Data Models, Schemas, and Instances
Data Abstraction
Data abstraction generally refers to the suppression of details of data organization and storage, and the highlighting of essential features for an improved understanding of data.
One of the main characteristics of the database approach is to support data abstraction so that different users can perceive data at their preferred level of detail.
A data model—a collection of concepts used to describe the structure of a database—provides the necessary means to achieve this abstraction. By the structure of a database, we mean the data types, relationships, and constraints that apply to the data. Most data models also include a set of basic operations for specifying retrievals and updates on the database.
Generic operations to insert, delete, modify, or retrieve any kind of object are often included in the basic data model operations.
Some data models also support the dynamic aspect or behavior of a database application. This allows the database designer to specify a set of valid user-defined operations that are allowed on the database objects.
Categories of Data Models
Many data models have been proposed, which can be categorized according to the types of concepts they use to describe the database structure:
High-level (conceptual) data models: Provide concepts that are close to the way users perceive data. These models are used during the early phases of database design and include concepts like entities, attributes, and relationships.
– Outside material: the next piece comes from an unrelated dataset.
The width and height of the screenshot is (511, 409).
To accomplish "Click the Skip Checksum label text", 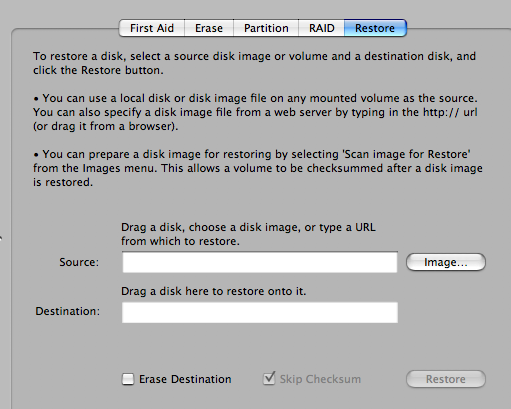I will (x=320, y=379).
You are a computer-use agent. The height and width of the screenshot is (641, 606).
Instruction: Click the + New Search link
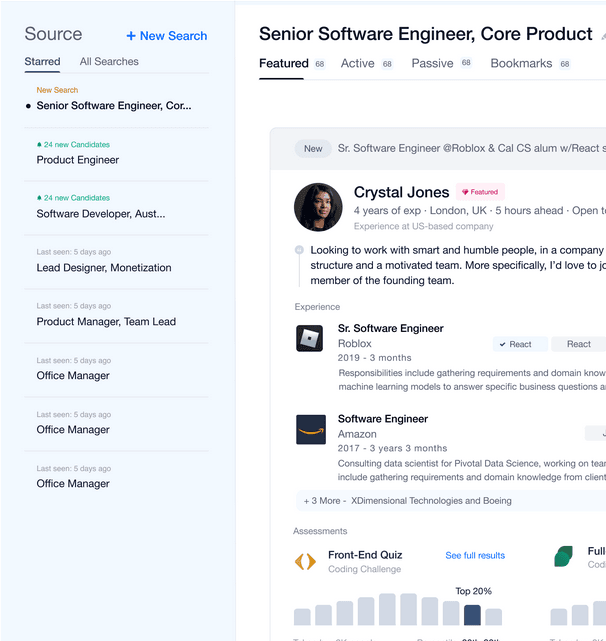[x=167, y=36]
Low-level (physical) data models: Describe the details of how data is stored on the computer storage media, typically magnetic disks. These models include information such as record layouts, storage structures, and access paths. They are intended for use by system programmers and database administrators.
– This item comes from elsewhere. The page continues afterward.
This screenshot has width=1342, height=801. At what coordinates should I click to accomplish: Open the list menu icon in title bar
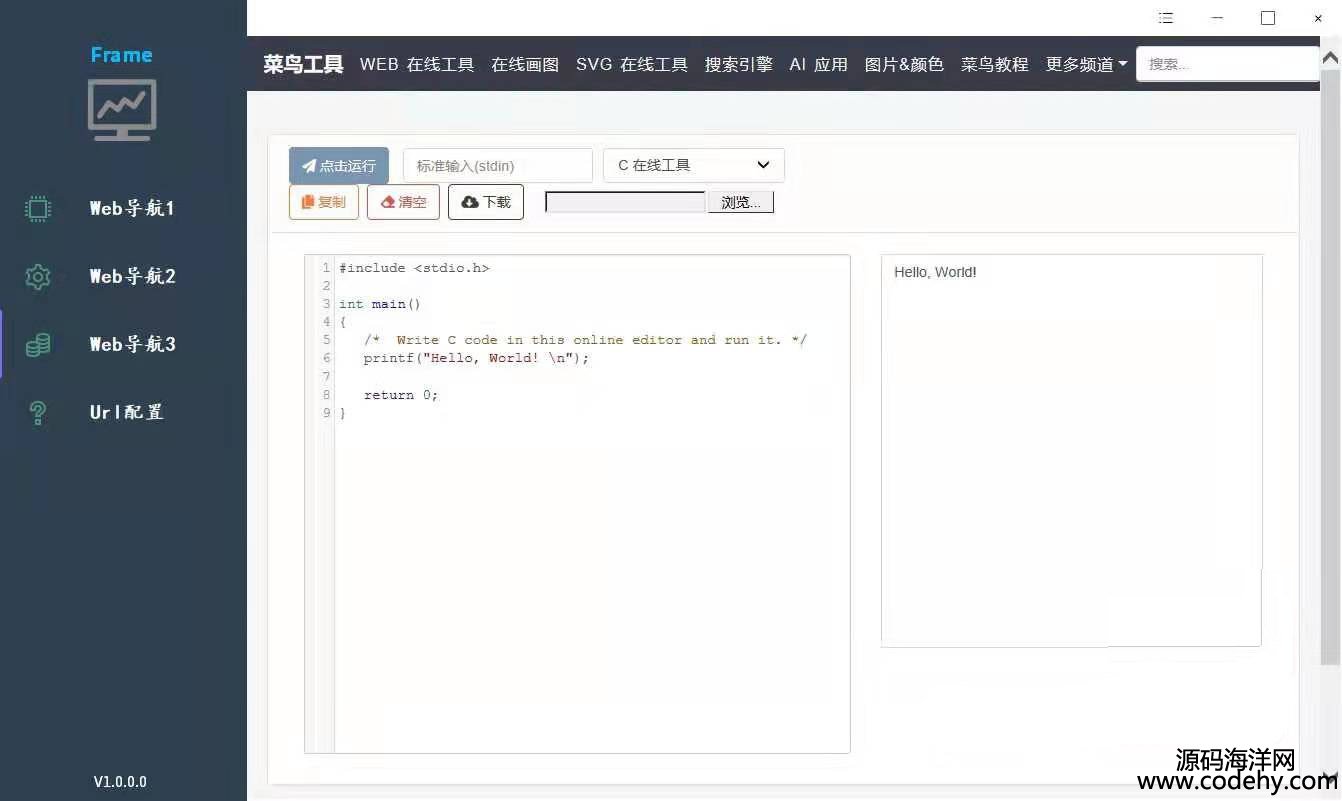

Representational (implementation) data models: Provide concepts that are easily understood by end users and are also close to the way data is physically stored. These models hide many storage details but can be implemented directly on a computer system. They are most commonly used in commercial DBMSs.
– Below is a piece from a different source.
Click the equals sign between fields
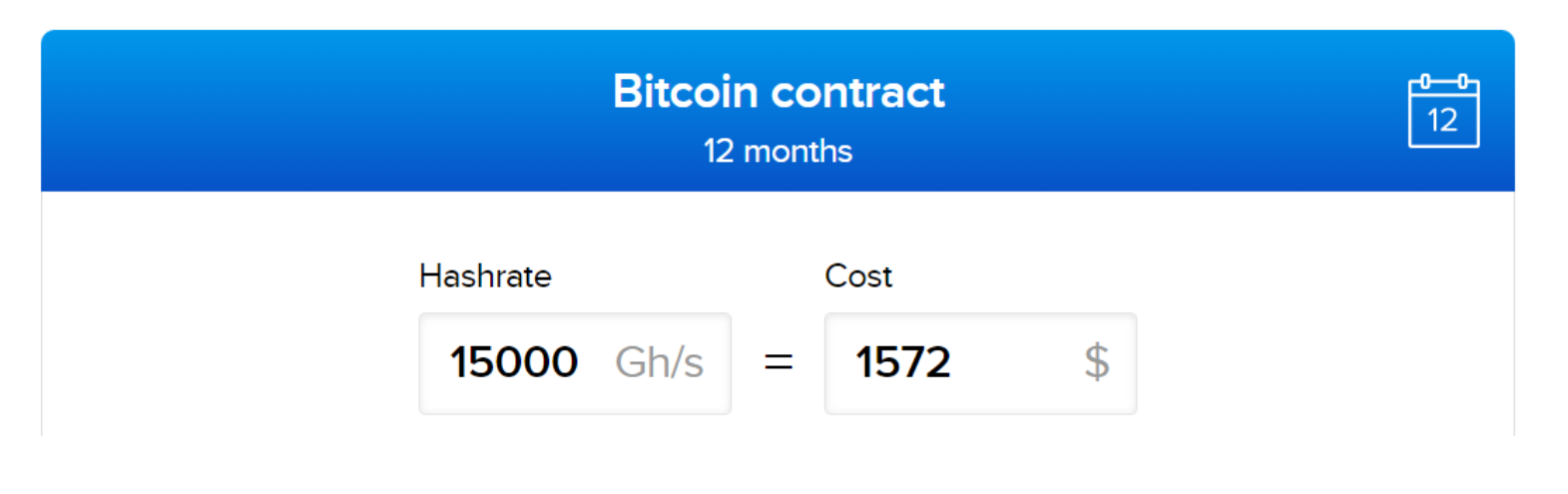1568x494 pixels. tap(779, 362)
Conceptual data models use constructs such as:
Entity: Represents a real-world object or concept, such as an employee or project.
Attribute: Represents a property or characteristic of an entity, such as name or salary.
Relationship: Represents an association among two or more entities.
Representational or implementation data models are used most frequently in traditional DBMSs. These include:
The relational model (widely used today)
Legacy models such as the network and hierarchical models
Physical data models describe how data is stored as files on disk. They include specifications for:
Record formats
Record ordering
Access paths (e.g., indexing, hashing) that improve the efficiency of data retrieval
Another category of data models is self-describing data models. In these models, data storage combines the data with its description. In traditional DBMSs, the schema is stored separately from the data. In contrast, self-describing data models embed metadata within the data itself. Examples include:
XML
Key-value stores
Various NoSQL systems developed to manage big data
Schemas, Instances, and Database State
In a data model, it is important to distinguish between the description of the database and the actual data stored in it.
A schema is the overall description of the database. It defines the structure of data and is specified during database design. Schemas change infrequently and act as a blueprint for how data is organized. Each object in the schema—such as STUDENT or COURSE—is called a schema construct.
An instance (or database state) is the actual data in the database at a particular moment in time. It reflects the current content of the database and can change frequently as data is inserted, deleted, or modified.
The DBMS is responsible for ensuring that each instance of the database conforms to the constraints and structure defined in the schema. This ensures that every state of the database is valid.
The DBMS stores the schema definitions and constraints—also known as metadata—in the DBMS catalog. The system refers to this catalog to interpret and enforce the structure of the database.
The schema is sometimes referred to as the intension of the database.
The current database state or instance is referred to as the extension of the schema.
Changes to the schema may occasionally be required. For example, we may decide to add a new attribute such as Date_of_birth
to the STUDENT entity. This process is called schema evolution.
Most modern DBMSs support schema evolution, and these changes can often be applied while the database remains operational.
Data Models
A data model is a collection of concepts that can be used to describe the structure of a database. It provides a formal framework for organizing, representing, and manipulating data. Data models play a central role in supporting data abstraction.
Components of a Data Model
Structural Component:
Defines how data is organized in the database. This includes:Data types
Entities or objects
Attributes
Relationships among entities
Constraints (such as keys, cardinality, and data integrity rules)
Manipulative Component:
Specifies the operations that can be performed on the data. These include:Basic operations such as insert, delete, update, and retrieve
Query languages (e.g., SQL for relational databases)
Advanced or user-defined operations depending on the model (e.g., traversals in graph databases)
Dynamic or Behavioral Component (in some models):
Defines how the database can evolve over time. This includes:Triggers
Rules
User-defined procedures or operations
Support for modeling workflows or application-specific behaviors
Different data models offer different levels of abstraction and are suited to different types of applications.
Examples of Common Data Models
Relational Model: Uses tables (relations), rows (tuples), and columns (attributes). The most widely used model in commercial DBMSs.
Entity-Relationship (ER) Model: A high-level conceptual model used in database design.
Object-Oriented Model: Represents data as objects, similar to object-oriented programming.
Document Model: Stores data in document formats (e.g., JSON, XML). Used in NoSQL systems.
Graph Model: Represents data as nodes and edges. Useful in applications like social networks and recommendation systems.
Key-Value Model: Simplest form of NoSQL database, where each item is stored as a key-value pair.